Two years ago, Cursor was a VS Code fork that called the OpenAI API. Today, it is training its own frontier models on open-source checkpoints, running that training on xAI’s Colossus 2 supercluster, and shipping a model that competes with Anthropic’s Opus 4.7 at $0.50 per million input tokens.
That trajectory is the most important signal in AI product development right now, and Cursor Composer 2.5 is the clearest proof of it yet.
What Cursor Actually Shipped
Cursor Composer 2.5 launches with a 79.8% score on SWE-Bench Multilingual, 69.3% on Terminal-Bench 2.0, and 63.2% on CursorBench v3.1 harder tasks. Those numbers put it within striking distance of Anthropic’s Opus 4.7 on most evaluations and ahead of GPT-5.5 on SWE-Bench Multilingual.
The pricing is where things get structurally interesting. Standard tier: $0.50/M input tokens and $2.50/M output tokens. The faster variant with the same intelligence runs at $3.00/M input and $15.00/M output, which is still below the fast tiers of competing frontier models.
But the product itself is not the story. The training infrastructure is.
Also Read: Cursor SDK Public Beta, AI Coding Agent CI/CD Pipeline
The Foundation Model Dependency Trap
The standard playbook for AI application companies over the past three years has been straightforward: pick a foundation model provider, build a product layer on top, and compete on UX, distribution, and workflow integration. That model has worked well enough to produce several unicorns.

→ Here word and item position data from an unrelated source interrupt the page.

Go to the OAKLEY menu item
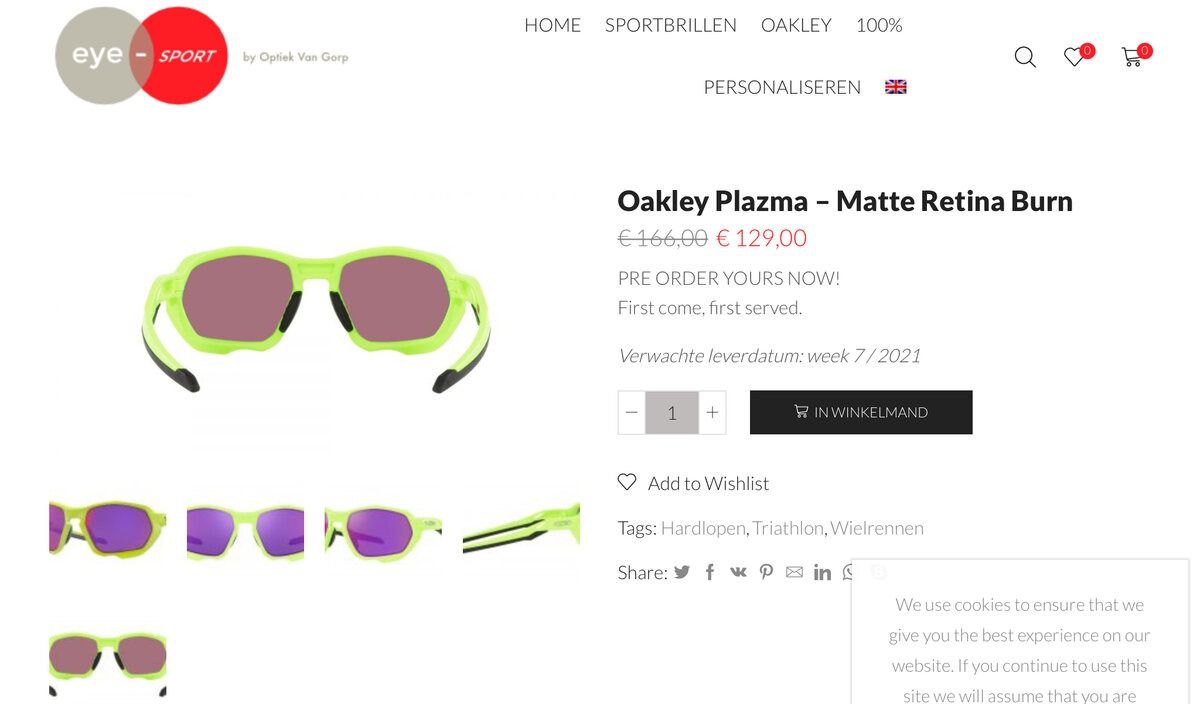This screenshot has width=1200, height=704. [796, 25]
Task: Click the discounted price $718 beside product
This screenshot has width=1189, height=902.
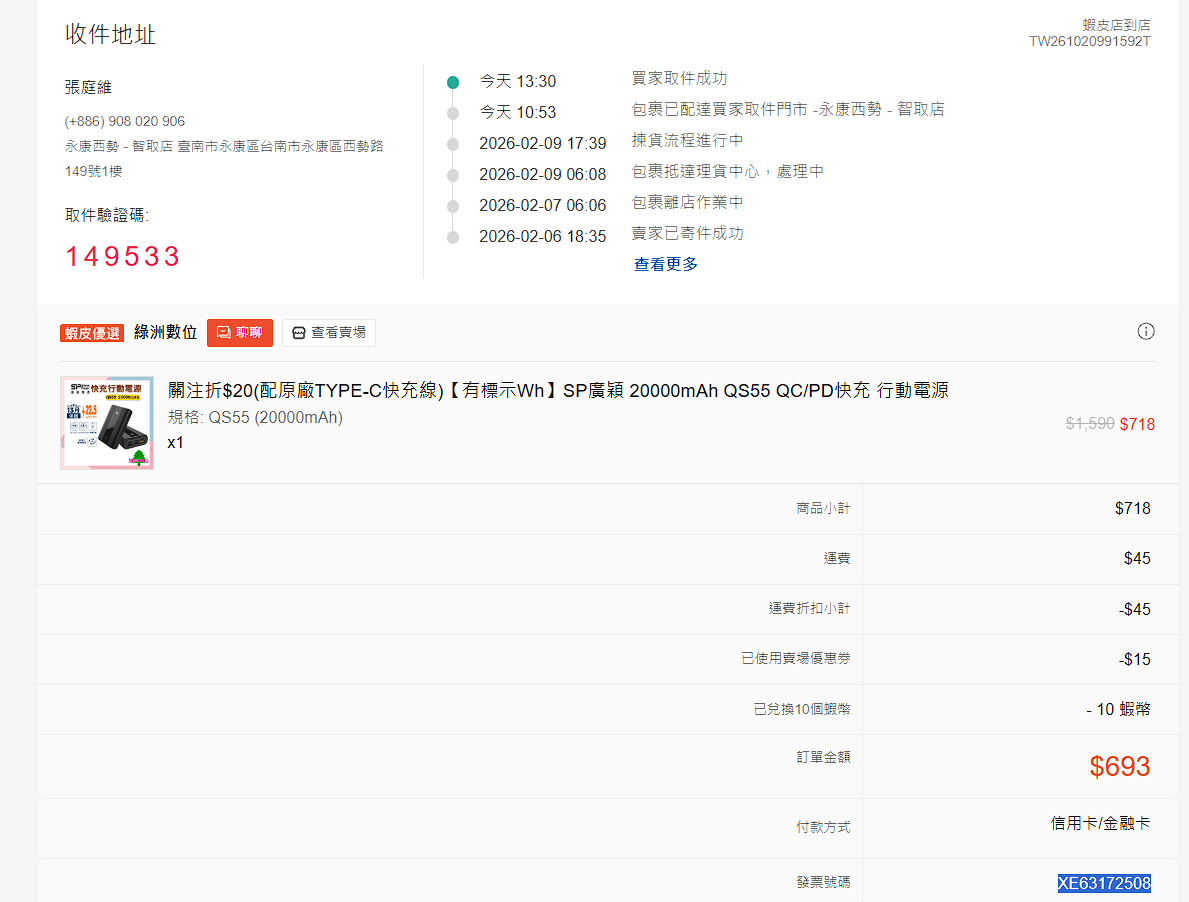Action: (x=1137, y=424)
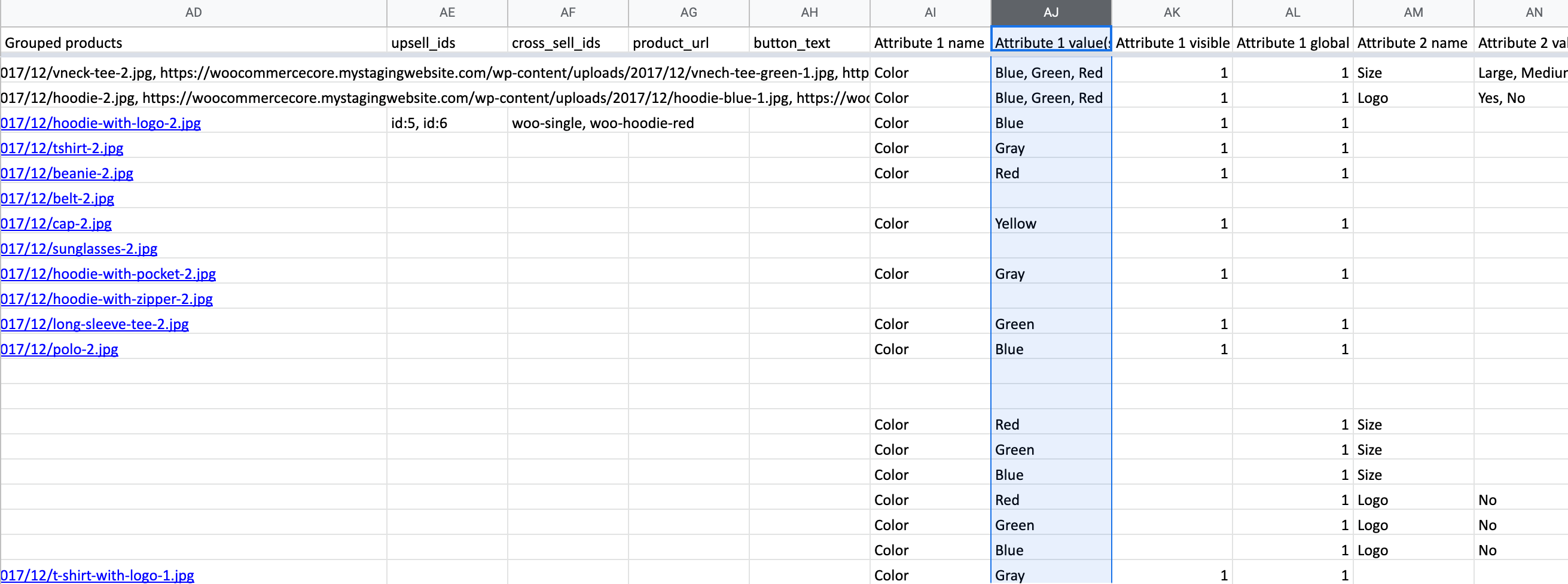
Task: Click column header AK
Action: 1172,13
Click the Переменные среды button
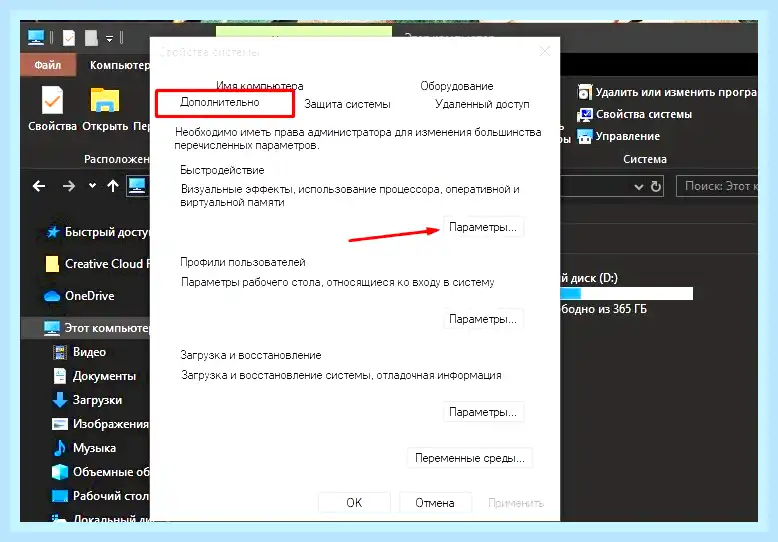 coord(470,458)
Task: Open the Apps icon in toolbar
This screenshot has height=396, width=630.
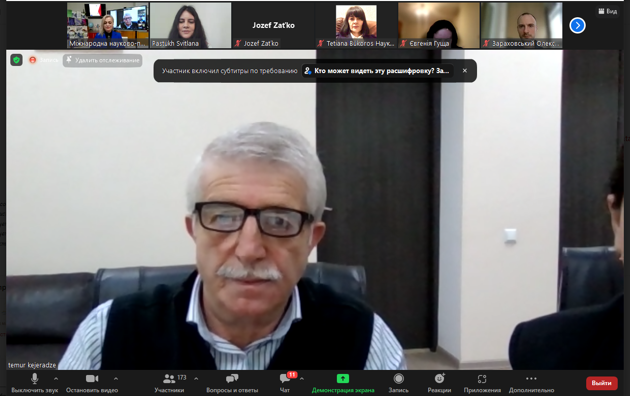Action: tap(482, 379)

It also has a hard ceiling.
When your core intelligence is rented from OpenAI, Anthropic, or Google, your margin compression is structural. Every model update from your supplier changes your product without your input. Your differentiation is whatever the provider has not yet built natively. And your roadmap requires negotiating with a counterparty who has every incentive to eventually serve your users directly.
Cursor Composer 2.5 is built on an entirely different foundation, literally. The model starts from Moonshot AI’s open-source Kimi K2.5 checkpoint, which Cursor then trains further using three proprietary techniques: targeted reinforcement learning with textual feedback (a method that pinpoints exactly where in a long agentic rollout the model made a poor decision, rather than assigning diffuse credit over the full trajectory), 25 times more synthetic tasks than were used in Composer 2, and custom infrastructure called Sharded Muon with dual mesh HSDP that keeps optimizer step time to 0.2 seconds on a trillion-parameter model.
Cursor owns this model. No API fees to a supplier. No dependency on someone else’s release schedule.
Why the Timing Is Not an Accident
The reason Cursor can do this now, and not two years ago, comes down to three converging factors.
First, open-source frontier checkpoints have become genuinely competitive. Kimi K2.5 from Moonshot AI is good enough to serve as a base for a model that trades blows with the best closed-source labs. That was not true of open-source models in 2023.
Second, Cursor accumulated something no foundation model lab had in the same form: proprietary behavioral data from millions of real developer sessions. Every accepted completion, every rejected suggestion, every agentic task run inside a real codebase was a training signal. That data is what makes targeted RL with textual feedback actually work at scale.
Third, compute access has widened. The Colossus 2 partnership with xAI, giving Cursor access to a supercluster with one million H100-equivalents, shows that frontier-scale training infrastructure is no longer exclusively available to trillion-dollar labs. Well-capitalized startups with the right partnerships can get there.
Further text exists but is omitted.